Also, even if I buy that this is a trade-off with a permanent memory leak (which I don't, for lots of reasons like the above), isn't that better than outright corruption...? At least you can reboot to get rid of a leak. There's no guarantee you can get back corrupted data!
Looking at it from another side...The whole Direct I/O path looks like a worst can of worms...maybe it's easier to review again fsync :-)
"...The exact semantics of Direct I/O (O_DIRECT) are not well specified. It is not a part of POSIX, or SUS, or any other formal standards specification. The exact meaning of O_DIRECT has historically been negotiated in non-public discussions between powerful enterprise database companies and proprietary Unix systems, and its behaviour has generally been passed down as oral lore rather than as a formal set of requirements and specifications..."
"The thing that has always disturbed me about O_DIRECT is that the whole interface is just stupid, and was probably designed by a deranged monkey on some serious mind-controlling substances." -- Linus
Or (3) companies that make $$$ or save $$$ from using Postgres could hire kernel developers to implement a better solution for buffered I/O. The problem is that the companies who are serious about I/O recovery use Direct I/O, so engineers that are employed by those companies have plenty of other improvements such as io_uring, improving general storage performance, adding support for inline encryption engines to improve performance on mobile devices, etc., etc., etc.
People seem to forget that Open Source does not mean that users get to demand that unpaid volunteers will magically do work for their pet feature requests. It just means that the source code is available and people are free to improve the code to make it better fit their use case. A proprietary OS is like a car whose hood is welded shut, and only the dealer is allowed to service it. An open source OS means that you can take the car to whomever you like, or even service the car, or improve the car, yourself. It does not mean that you get to have service or improvements to your car engine for free.
The other thing to note here is that Postgres was issuing fsync(2) calls from different processes, and some of those processes were ignoring the error return from fsync(2). If there is an I/O error, fsync(2) will tell userspace about it. However, there is nothing in POSIX which states that once a file has an I/O error associated with it, the fsync(2) system call will return errors forever and ever, Amen. So Postgres was being a bit dodgy with error returns as well, and was demanding that something that POSIX clearly never promised.
You're quoting a sentence fragment of a non-normative section of the spec, in other words you're half quoting a part of the spec that is not intended to be interpreted formally, literally, or even required to be adhered to. The rationale section of the POSIX spec is strictly informative.
The fact that you left out the part of the sentence that says "The fsync() function is intended to..." suggests that you may be intentionally hiding this fact to support your point.
Even if we go by the non-normative text, that section explicitly states that the spec allows for, and I quote "It is explicitly intended that a null implementation is permitted."

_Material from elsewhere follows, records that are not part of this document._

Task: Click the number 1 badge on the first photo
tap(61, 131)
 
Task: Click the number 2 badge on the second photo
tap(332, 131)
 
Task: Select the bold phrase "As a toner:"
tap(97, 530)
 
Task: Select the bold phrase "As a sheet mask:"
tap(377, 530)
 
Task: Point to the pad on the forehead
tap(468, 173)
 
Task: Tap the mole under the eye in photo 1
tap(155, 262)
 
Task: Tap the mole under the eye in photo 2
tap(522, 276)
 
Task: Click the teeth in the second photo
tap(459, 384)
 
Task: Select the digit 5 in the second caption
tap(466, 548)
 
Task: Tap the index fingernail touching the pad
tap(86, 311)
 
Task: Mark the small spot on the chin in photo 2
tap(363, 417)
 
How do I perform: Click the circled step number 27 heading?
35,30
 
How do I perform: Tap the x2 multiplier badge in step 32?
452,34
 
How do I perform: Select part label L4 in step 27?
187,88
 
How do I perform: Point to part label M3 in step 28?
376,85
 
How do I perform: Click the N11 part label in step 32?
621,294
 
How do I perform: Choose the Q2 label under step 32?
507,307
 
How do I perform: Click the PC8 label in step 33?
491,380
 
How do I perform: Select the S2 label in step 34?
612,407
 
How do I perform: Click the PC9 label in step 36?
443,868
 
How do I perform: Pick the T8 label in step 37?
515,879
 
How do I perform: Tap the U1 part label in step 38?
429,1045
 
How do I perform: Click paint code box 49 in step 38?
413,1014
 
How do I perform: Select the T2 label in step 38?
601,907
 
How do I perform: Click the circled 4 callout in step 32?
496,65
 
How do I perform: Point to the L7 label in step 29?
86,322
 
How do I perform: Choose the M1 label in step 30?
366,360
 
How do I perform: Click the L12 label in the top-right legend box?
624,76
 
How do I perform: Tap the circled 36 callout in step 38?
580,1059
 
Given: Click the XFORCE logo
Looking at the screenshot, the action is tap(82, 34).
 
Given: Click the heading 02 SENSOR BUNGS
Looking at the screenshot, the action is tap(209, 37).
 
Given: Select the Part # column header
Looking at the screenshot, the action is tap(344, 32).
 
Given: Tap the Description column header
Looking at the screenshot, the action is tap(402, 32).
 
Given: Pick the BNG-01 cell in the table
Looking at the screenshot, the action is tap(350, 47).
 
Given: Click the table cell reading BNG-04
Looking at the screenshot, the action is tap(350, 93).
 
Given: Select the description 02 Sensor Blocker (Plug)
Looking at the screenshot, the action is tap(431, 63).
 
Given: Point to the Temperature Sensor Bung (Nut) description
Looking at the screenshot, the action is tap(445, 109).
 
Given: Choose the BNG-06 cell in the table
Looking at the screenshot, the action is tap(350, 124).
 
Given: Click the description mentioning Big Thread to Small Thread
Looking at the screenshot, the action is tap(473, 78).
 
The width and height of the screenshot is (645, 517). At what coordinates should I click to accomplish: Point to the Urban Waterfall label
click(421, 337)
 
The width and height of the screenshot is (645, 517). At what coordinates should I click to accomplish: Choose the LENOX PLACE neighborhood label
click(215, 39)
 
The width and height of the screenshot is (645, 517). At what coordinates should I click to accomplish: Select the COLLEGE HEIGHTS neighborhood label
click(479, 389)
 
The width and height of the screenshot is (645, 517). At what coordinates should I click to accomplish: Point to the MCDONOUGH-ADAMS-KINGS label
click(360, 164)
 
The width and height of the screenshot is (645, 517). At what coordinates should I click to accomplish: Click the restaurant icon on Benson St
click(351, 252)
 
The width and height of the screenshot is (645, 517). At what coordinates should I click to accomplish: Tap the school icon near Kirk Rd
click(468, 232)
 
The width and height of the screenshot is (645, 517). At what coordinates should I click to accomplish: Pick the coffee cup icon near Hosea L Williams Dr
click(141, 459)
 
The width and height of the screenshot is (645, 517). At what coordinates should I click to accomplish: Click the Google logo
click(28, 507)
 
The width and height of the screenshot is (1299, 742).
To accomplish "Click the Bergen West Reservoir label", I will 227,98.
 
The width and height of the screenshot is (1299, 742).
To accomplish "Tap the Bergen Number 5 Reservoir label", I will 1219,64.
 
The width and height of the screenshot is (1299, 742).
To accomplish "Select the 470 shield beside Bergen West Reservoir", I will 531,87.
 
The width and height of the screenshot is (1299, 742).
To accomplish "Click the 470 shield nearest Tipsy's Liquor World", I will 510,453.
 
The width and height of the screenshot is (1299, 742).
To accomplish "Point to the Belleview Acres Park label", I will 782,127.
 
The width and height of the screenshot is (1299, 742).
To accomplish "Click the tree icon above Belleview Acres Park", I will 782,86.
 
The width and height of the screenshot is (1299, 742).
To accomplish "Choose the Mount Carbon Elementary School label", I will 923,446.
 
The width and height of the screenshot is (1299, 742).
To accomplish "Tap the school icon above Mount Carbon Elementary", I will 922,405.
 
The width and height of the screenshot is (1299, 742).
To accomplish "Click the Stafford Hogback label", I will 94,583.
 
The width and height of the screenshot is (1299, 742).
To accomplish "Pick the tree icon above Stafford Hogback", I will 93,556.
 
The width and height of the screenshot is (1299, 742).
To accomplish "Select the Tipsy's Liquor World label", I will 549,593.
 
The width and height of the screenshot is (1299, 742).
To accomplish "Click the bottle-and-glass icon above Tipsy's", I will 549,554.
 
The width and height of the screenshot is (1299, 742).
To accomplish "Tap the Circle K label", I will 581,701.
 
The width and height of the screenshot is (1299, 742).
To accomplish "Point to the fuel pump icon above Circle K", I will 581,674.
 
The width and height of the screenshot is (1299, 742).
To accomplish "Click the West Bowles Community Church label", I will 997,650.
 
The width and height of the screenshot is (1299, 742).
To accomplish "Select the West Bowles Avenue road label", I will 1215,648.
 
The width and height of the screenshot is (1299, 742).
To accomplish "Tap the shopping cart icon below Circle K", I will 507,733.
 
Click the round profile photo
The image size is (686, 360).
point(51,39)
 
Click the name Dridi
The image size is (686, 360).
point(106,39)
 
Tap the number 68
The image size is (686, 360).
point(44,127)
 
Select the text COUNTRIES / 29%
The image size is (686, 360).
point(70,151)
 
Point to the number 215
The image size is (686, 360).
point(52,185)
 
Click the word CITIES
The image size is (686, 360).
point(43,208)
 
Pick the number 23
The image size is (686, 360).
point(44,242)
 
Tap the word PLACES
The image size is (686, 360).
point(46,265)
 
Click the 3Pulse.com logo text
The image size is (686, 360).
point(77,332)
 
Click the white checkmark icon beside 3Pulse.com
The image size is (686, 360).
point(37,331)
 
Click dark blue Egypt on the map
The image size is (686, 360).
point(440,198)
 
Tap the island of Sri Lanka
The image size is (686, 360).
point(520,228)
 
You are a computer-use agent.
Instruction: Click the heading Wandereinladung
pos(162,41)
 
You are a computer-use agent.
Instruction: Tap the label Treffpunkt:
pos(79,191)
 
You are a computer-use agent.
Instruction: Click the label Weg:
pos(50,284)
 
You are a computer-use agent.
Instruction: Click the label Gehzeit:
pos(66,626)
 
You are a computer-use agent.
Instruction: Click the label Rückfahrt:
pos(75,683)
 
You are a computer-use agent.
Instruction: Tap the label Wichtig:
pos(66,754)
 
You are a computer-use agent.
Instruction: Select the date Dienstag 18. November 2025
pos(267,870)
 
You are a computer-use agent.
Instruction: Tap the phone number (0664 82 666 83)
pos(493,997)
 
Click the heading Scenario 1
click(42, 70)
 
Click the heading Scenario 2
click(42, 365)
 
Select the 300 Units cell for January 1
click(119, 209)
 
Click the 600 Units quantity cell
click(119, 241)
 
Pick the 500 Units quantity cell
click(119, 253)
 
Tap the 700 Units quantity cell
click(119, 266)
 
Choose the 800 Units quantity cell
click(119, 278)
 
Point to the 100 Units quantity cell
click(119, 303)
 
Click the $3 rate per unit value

At any rate, the normative section of the spec states only the following:
"The fsync() function shall request that all data for the open file descriptor named by fildes is to be transferred to the storage device associated with the file described by fildes. The nature of the transfer is implementation-defined."
Emphasis mine.
It would be unwise to dismiss the wealth of resources that have been provided to you in other comments to better understand this issue, all of them quite extensive and written by experts on this subject, just because of an informal section of the standard
Setting aside the appeal to authority and the outright condescension, POLA still can't be dispelled using a "nasal demons" argument.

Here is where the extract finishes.